Viste le caratteristiche e l’impegno nella progettazione, meritavano miglior fortuna. Scopriamole insieme.
Meritavano miglior fortuna. E, invece, non hanno mai visto la pista. Eppure erano nate proprio per quello. E di certo le loro caratteristiche non le avrebbero fatte sfigurare. Scopriamo insieme tre autovetture di fabbricazione italiana che, invece, non hanno mai avuto il privilegio e l’opportunità di gareggiare in pista.
La Lancia ECV1+2
Il brand Lancia è, per antonomasia, uno dei maggiormente attivi e vincenti nel mondo delle corse.
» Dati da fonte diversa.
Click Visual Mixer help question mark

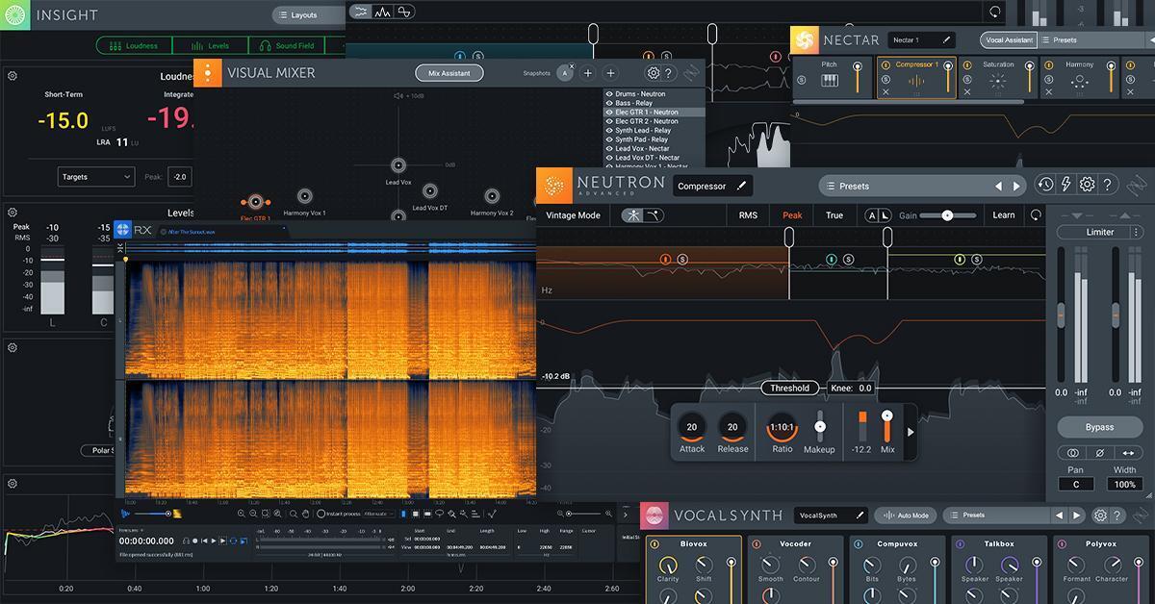coord(669,73)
Per questo, nella nostra rassegna, partiamo dalla Lancia ECV1+2. Definita negli anni un “veicolo sperimentale” e nata dalla volontà di Lancia e Abarth di aggiornare la Delta S4 vincitrice del campionato del 1986. L’auto, infatti, era fondamentalmente una S4 con un sistema di raffreddamento più efficiente.
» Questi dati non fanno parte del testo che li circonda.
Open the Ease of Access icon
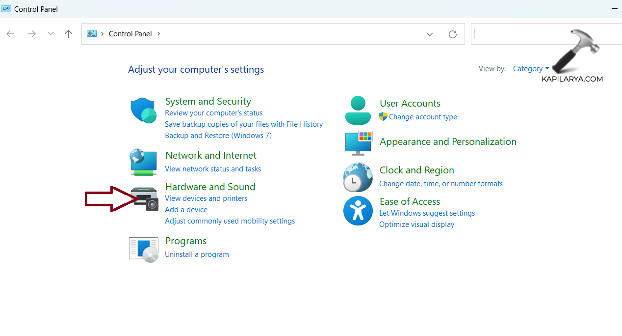Screen dimensions: 622x336 [358, 211]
Oltre alle basi revisionate, l’altro importante progresso dell’ECV rispetto alla S4 era il suo nuovo quattro cilindri in linea da 1,8 litri. In quegli anni, le modifiche al regolamento avevano l’intenzione di rallentare le vetture in termini di potenza pura, il che costringeva i produttori a spendere denaro ed energia su nuove costruzioni del telaio e progressi nel campo dell’aeronautica e dell’elettronica.
E, allora, l’ECV non ha mai visto la pista. Eppure, sarebbe stato bello vedere l’ECV andare contro la Ford RS200 rivista, la 222D di Toyota e lo strano prototipo Audi simile a un carlino.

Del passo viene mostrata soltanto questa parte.